• _TASK REQUIREMENTS_:
Starting at the line that contains "This screenshot has height=404, width=706.", write out every line through the end of the records exactly as it stands, and leave out all pictures.

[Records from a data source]
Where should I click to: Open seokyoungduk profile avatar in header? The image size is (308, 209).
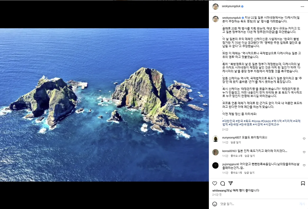(215, 7)
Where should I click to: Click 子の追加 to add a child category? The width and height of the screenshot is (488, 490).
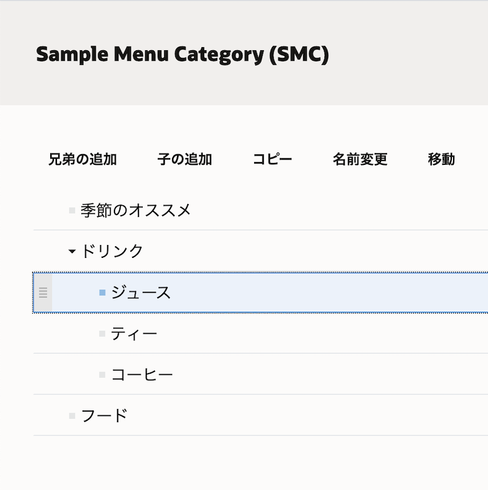click(x=184, y=159)
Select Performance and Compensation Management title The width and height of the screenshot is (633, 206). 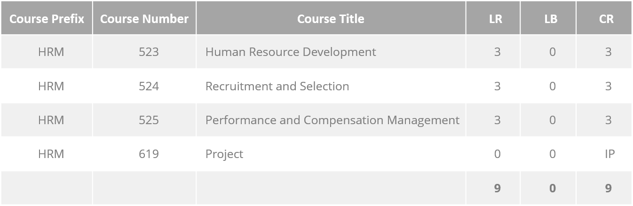pos(332,120)
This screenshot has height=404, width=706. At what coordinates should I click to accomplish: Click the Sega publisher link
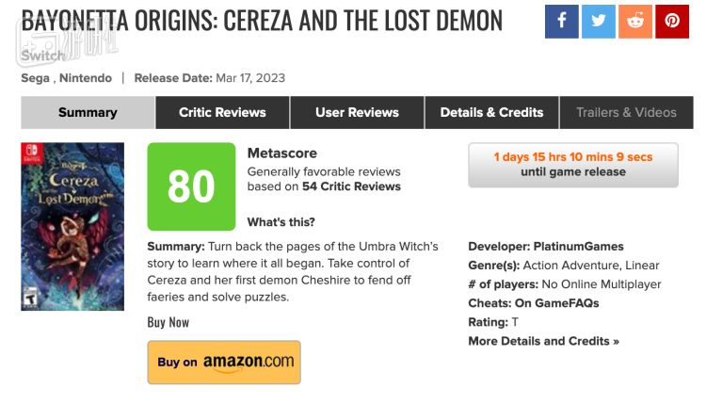(x=35, y=78)
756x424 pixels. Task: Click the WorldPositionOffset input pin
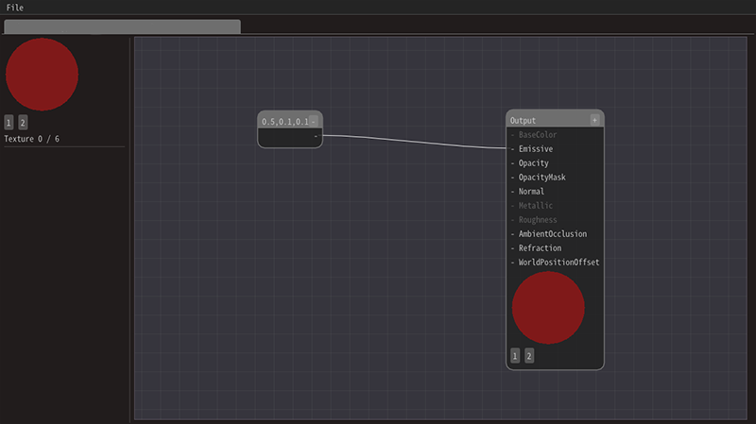pos(513,263)
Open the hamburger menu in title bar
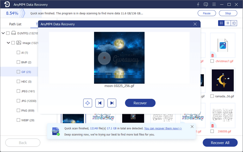This screenshot has width=243, height=152. tap(214, 4)
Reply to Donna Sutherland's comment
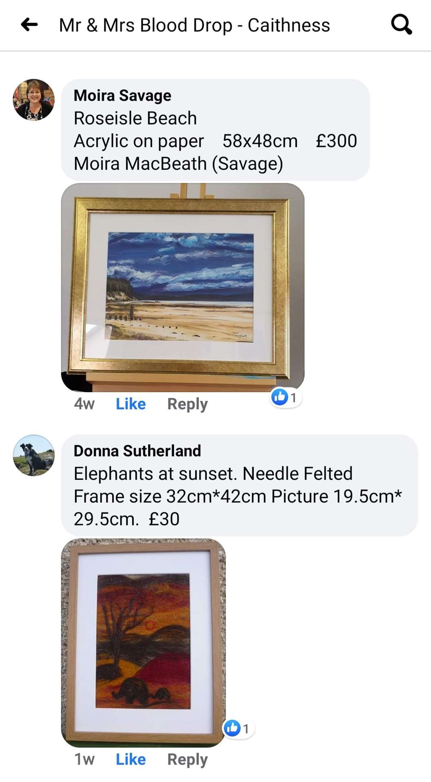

• _SOLUTION TO THIS TASK_:
This screenshot has height=404, width=706. At what coordinates should I click to accomplish: Click the Sega publisher link
(x=35, y=78)
756x424 pixels. Task: Click the WorldPositionOffset input pin
pos(513,263)
Open the hamburger menu in title bar
This screenshot has width=243, height=152. tap(214, 4)
Reply to Donna Sutherland's comment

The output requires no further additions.